The filing of this Schedule 13D shall not be deemed an admission that the Reporting Persons are, for purposes of Section 13(d) of the Securities Exchange Act of 1934, as amended, the beneficial owners of any securities of the Issuer he or it does not directly own. Each of the Reporting Persons specifically disclaims beneficial ownership of the securities reported herein that he or it does not directly own.

(b)       By virtue of their respective positions with Engaged Capital Flagship Master, each of Engaged Capital Fund, Engaged Capital Offshore, Engaged Capital, Engaged Holdings and Mr. Welling may be deemed to have sole power to vote and dispose of the Shares reported owned by Engaged Capital Flagship Master.

(c)       Schedule B annexed hereto lists all transactions in securities of the Issuer by the Reporting Persons since the filing of Amendment No. 7 to the Schedule 13D. All of such transactions were effected in the open market unless otherwise noted therein.

(e)       As of July 7, 2023, the Reporting Persons ceased to beneficially own more than 5% of the outstanding Shares.

8

CUSIP No. 749119103

Item 6.Contracts, Arrangements, Understandings or Relationships With Respect to Securities of the Issuer.

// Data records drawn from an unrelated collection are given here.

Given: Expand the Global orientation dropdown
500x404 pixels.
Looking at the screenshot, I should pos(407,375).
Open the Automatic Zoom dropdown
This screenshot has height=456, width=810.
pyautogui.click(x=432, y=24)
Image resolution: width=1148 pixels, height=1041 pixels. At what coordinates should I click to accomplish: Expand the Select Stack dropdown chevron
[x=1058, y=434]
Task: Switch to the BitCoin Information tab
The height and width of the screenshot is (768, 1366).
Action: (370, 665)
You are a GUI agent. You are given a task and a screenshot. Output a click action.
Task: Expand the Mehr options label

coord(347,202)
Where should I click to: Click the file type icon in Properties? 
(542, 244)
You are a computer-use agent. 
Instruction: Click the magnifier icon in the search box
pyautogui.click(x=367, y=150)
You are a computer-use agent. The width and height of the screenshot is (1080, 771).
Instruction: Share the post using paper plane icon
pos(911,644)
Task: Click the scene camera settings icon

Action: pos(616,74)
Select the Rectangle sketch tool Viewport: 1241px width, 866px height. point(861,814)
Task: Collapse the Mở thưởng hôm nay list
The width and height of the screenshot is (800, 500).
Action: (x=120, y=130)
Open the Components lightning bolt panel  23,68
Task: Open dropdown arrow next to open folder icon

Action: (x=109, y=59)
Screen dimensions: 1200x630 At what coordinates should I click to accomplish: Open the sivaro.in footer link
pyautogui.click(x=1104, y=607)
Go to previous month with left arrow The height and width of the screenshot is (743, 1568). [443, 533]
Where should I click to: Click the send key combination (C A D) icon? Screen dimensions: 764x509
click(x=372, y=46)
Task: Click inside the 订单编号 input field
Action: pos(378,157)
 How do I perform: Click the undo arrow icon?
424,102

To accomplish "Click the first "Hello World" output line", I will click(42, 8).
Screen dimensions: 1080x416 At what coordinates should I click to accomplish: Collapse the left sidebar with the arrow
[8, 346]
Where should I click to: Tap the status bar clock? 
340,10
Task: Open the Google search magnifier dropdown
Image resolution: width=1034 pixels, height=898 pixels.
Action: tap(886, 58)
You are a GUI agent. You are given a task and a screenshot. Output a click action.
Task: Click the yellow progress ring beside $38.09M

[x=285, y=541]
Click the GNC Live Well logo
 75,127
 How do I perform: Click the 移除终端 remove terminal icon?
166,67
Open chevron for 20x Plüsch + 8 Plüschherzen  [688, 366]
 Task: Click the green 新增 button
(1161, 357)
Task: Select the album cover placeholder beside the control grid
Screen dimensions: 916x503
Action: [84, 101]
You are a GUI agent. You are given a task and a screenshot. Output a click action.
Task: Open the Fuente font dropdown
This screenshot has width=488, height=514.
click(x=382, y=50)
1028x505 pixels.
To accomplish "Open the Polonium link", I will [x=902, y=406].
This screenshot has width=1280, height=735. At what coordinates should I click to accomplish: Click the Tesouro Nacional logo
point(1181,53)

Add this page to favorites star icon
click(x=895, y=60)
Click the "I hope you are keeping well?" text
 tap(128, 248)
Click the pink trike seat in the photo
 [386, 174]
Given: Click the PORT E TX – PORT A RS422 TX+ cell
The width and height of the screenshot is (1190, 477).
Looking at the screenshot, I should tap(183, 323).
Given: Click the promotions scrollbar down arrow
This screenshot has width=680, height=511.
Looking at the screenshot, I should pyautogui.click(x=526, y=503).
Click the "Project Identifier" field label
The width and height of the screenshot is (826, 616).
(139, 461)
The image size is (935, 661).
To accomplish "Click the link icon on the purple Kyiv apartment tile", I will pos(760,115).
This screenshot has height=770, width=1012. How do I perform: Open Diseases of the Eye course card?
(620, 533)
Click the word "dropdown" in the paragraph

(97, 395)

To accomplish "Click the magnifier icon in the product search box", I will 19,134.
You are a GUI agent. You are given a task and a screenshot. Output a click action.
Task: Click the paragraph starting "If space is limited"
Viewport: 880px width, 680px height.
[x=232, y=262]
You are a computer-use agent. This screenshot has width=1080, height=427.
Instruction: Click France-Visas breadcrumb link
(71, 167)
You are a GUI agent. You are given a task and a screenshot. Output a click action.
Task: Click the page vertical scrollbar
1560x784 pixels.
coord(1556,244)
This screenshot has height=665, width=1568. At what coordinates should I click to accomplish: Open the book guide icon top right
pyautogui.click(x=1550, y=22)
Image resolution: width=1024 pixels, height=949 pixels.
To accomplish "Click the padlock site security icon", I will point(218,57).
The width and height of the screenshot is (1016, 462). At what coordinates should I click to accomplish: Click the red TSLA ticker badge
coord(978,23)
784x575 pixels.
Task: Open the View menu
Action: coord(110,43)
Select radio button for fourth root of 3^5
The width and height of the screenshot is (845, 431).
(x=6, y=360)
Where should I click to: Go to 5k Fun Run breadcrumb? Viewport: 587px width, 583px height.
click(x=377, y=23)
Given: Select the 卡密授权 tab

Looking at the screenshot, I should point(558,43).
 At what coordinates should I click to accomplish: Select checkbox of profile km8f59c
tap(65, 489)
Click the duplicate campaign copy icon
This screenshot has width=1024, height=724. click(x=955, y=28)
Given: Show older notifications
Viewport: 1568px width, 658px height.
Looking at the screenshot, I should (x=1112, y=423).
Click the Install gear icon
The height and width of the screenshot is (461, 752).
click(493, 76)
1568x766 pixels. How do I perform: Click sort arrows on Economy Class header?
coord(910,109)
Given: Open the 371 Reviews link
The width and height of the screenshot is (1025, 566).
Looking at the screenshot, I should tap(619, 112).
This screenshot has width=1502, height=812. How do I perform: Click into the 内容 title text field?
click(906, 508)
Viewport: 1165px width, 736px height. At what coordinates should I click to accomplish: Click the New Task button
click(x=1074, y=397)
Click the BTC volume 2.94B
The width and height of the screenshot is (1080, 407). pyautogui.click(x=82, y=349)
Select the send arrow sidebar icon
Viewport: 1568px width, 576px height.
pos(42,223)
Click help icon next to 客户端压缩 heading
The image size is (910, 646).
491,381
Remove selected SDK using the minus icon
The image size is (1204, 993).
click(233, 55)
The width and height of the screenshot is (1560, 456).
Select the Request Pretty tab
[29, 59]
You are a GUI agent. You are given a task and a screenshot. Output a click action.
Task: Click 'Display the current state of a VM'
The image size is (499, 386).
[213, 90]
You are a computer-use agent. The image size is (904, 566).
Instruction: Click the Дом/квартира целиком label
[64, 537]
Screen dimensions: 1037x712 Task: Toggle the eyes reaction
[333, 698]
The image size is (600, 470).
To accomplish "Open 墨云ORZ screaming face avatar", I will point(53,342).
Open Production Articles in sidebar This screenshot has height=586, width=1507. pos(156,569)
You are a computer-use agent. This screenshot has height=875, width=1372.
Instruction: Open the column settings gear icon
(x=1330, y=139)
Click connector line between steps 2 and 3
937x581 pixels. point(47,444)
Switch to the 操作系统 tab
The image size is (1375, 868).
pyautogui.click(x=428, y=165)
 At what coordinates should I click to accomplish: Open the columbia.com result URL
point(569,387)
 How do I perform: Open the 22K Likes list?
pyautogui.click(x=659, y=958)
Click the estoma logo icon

Item 6 is hereby amended to add the following:

Following the transactions reported herein, Engaged Capital Flagship Master no longer holds any cash-settled total return swaps and, accordingly, no longer has any exposure to the Subject Shares (as defined and described in Amendment No. 2 to the Schedule 13D).

9

CUSIP No. 749119103

SIGNATURES

After reasonable inquiry and to the best of his knowledge and belief, the undersigned certifies that the information set forth in this statement is true, complete and correct.

Dated: July 7, 2023

  Engaged Capital Flagship Master Fund, LP
   
  By: Engaged Capital, LLC
General Partner
   
  By:

/s/ Glenn W. Welling

    Name: Glenn W. Welling
    Title: Founder and Chief Investment Officer

 

 

  Engaged Capital Flagship Fund, LP
     
  By: Engaged Capital, LLC
General Partner
   
  By:

/s/ Glenn W. Welling

    Name: Glenn W. Welling
    Title: Founder and Chief Investment Officer

 

 

  Engaged Capital Flagship Fund, Ltd.
     
  By:

/s/ Glenn W. Welling

    Name: Glenn W. Welling
    Title: Director

 

 

  Engaged Capital, LLC
   
  By:

/s/ Glenn W. Welling

    Name: Glenn W. Welling
    Title: Founder and Chief Investment Officer

 

 

  Engaged Capital Holdings, LLC
   
  By:

/s/ Glenn W. Welling

    Name: Glenn W. Welling
    Title: Sole Member

 

 

 

/s/ Glenn W. Welling

  Glenn W. Welling

 

10

CUSIP No. 749119103

SCHEDULE B

Transactions in Securities of the Issuer Since the Filing of Amendment No. 7 to the Schedule 13D

Nature of the Transaction

Securities

Purchased/(Sold)

Price Per

Security($)

Date of

Purchase/Sale

 

ENGAGED CAPITAL FLAGSHIP MASTER FUND, LP

 

Sale of Cash-Settled Total Return Swap* (3,240,594) 3.8746 06/30/2023
Sale of Common Stock (98,811) 3.8153 07/05/2023
Sale of Common Stock (147,200) 3.8100 07/05/2023
Sale of Common Stock (600,000) 3.8200 07/06/2023
Sale of Common Stock (128,388) 3.8248 07/06/2023
Sale of Common Stock (132,375) 3.8251 07/06/2023
Sale of Common Stock (7,700) 3.8053 07/06/2023
Sale of Common Stock (100,000) 3.8201 07/06/2023
Sale of Common Stock (275,000) 3.8000 07/06/2023

Sale of Common Stock (804,407) 3.8204 07/07/2023
Sale of Common Stock (300,000) 3.8248 07/07/2023
Sale of Common Stock (6,119) 3.8203 07/07/2023

 

ENGAGED CAPITAL, LLC

(Through the Engaged Capital Account)

 

Sale of Common Stock (500,000) 3.9000 06/23/2023
Sale of Common Stock (101,718) 3.9000 06/23/2023

 

_______________

* Nomura Global Financial Products Inc. as counterparty.